SC INOVA – Esse freio nos investimentos em venture capital causou algum impacto no mercado de M&A?

RAFAEL ASSUNÇÃO – Não há uma relação entre os dois mercados. Cada dia tem mais empresas precisando acessar startups, novos modelos de negócio e produtos. Em 2015, quem comprava uma empresa de tecnologia era Linx e Totvs, basicamente. Hoje todo mundo compra: varejo, bancos, unicórnios também compram, empresas que fizeram IPO.

Mas o fato de ter menos capital disponível no mercado ajuda a melhorar a oferta, porque os empreendedores dizem: não estou conseguindo fazer rodadas sucessivas, então preciso buscar um outro caminho. E aí entram na rota de M&A.

Como o número de compradores potenciais só aumenta, é mais comum que os novos entrantes comprem mais. A gente presta muita atenção pros ruídos, como discutir a taxa de juros, papel do Banco Central etc., mas no final do dia as decisões de compra são muito mais micro do que macroeconômicas.

SC INOVA – E que tipo de “decisões micro” são essas?

RAFAEL ASSUNÇÃO –  Por exemplo, o Itaú comprou a Zup, uma empresa de Uberlândia (MG) que quase ninguém conhece por R$ 500 milhões. E comprou porque? Por ter mil pessoas ótimas em tecnologia bancária. Nubank comprou uma plataforma de inteligência de dados. Você tem ciclos: empresa capta dinheiro, vai às compras, depois vai consolidando, integrando. A gente gosta de olhar muito pro ciclo da empresa compradora, pra ter o timing certo. Qual player está no início do ciclo de expansão? Vamos olhar para eles antes de bater na porta.

Nesse mercado há mais demanda do que oferta, não há startups do tamanho e com a organização necessárias para serem compradas. Empresas que tradicionalmente compram outras de tecnologia, como Senior ou Totvs não pode comprar uma startup com 10 pessoas, que não esteja estruturada do ponto de vista trabalhista, societário.. tem regras de governança que exijam um mínimo de organização. Se a gente fizer uma seleção buscando esse perfil, sobram poucas. Esses são os alvos que fazem sentido e são viáveis para os compradores.
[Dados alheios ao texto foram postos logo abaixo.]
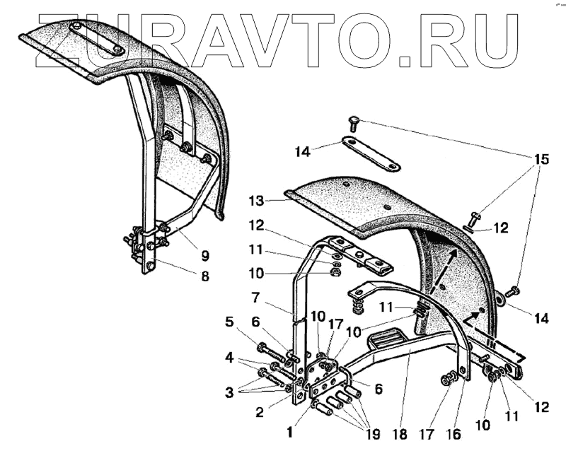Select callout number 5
click(229, 322)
SC INOVA – Mas a escassez de capital não impacta no tamanho do cheque para comprar uma empresa? Recentemente, vimos múltiplos chegando a 9x, 10x a receita anual da startup adquirida. Há viés de queda nesse sentido? 

RAFAEL ASSUNÇÃO – O valuation é formado por quanto dá de lucro, quanto cresce e qual a taxa de juros. A única variável sem controle é a taxa de juros. Mas o que importa é quanto a startup cresce e quanto ela dá de lucro. O múltiplo vai em função disso. Parte do valuation será dá sob a estrutura da transação: se ela se dá parte em cash-out e parte em earn-out em que ela captura o crescimento futuro da empresa, eu consigo ter um valuation melhor no final da transação. Para chegar a um bom valuation, é preciso fazer as empresas crescerem, serem rentáveis e terem um plano acelerado até dizer: você me paga um pedaço aqui e a soma desses dois fatores (lucro e crescimento), daqui a uns três anos, quando eu olhar o múltiplo que eu faturava, vai ficar ótimo. A taxa de juros nesse caso é o de menos.
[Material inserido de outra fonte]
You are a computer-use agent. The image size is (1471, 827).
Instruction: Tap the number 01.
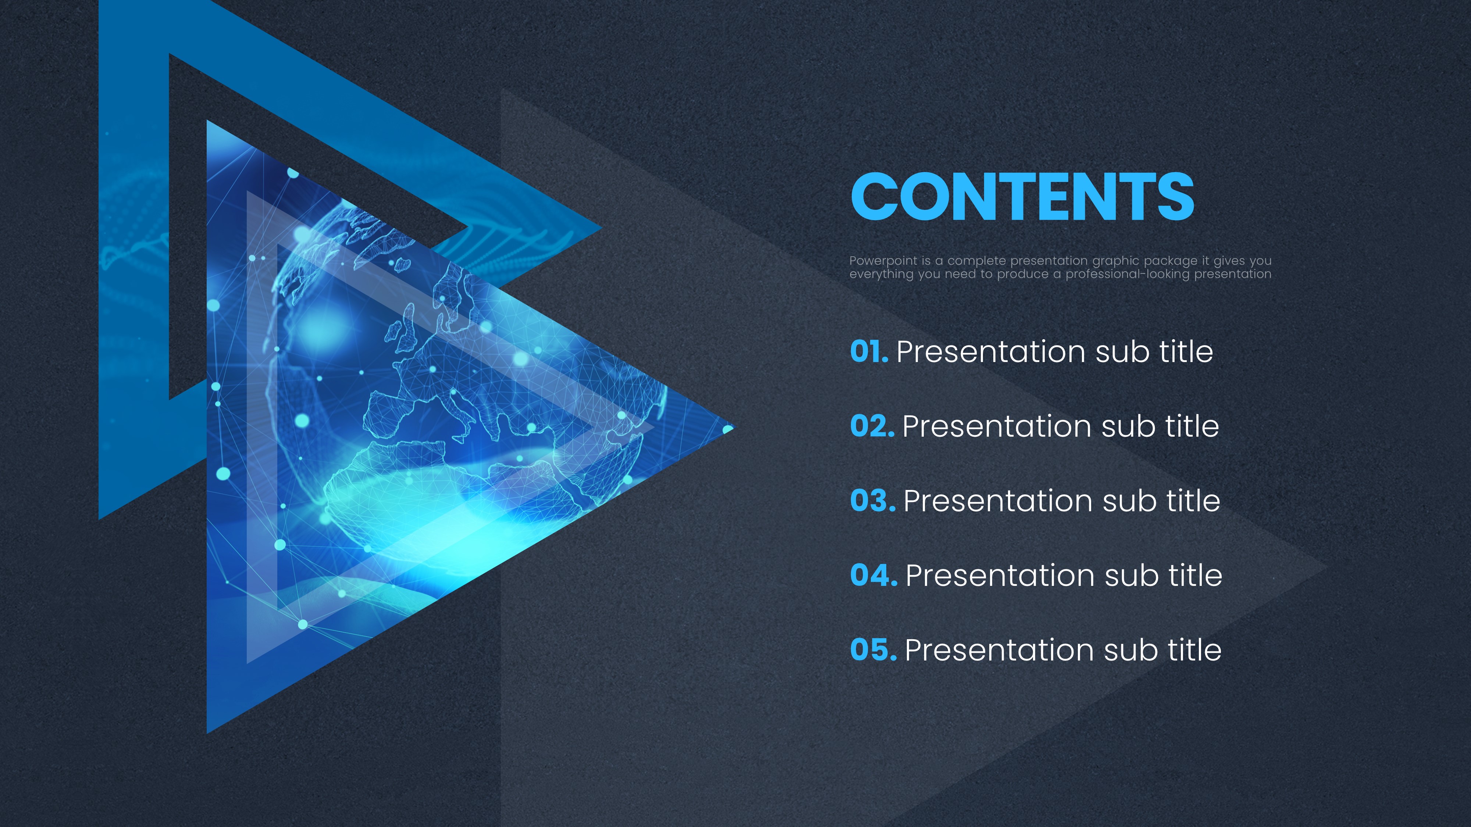pos(869,352)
Boa parte do valor da startup não está no passado, porque é um negócio de futuro. Então a pergunta é: eu consigo capturar valor lá na frente? Qual é o crescimento dela? Consigo mostrar o que está acontecendo e dizer, nos próximos 5, 10 anos, como ela vai expandir? O nome desse jogo é valuation.

Melhor do que discutir múltiplos e chegar para a startup e dizer: em vez de crescer 20% ao ano dá pra crescer 60%? Se consegue ajudar a empresa a buscar soluções estratégias para isso, em três a quatro anos ela será 3 a 4 vezes maior. Portanto, o valor dela é muito maior. A discussão é construir valor no tempo, mostrando um caminho de construção de caixa e não ficar brigando com os números na negociação.

SC INOVA – Você falou em ruídos, preocupações que atrapalham as empresas nesse processo de negociação. Que ruídos mais comuns ocorrem entre as startups?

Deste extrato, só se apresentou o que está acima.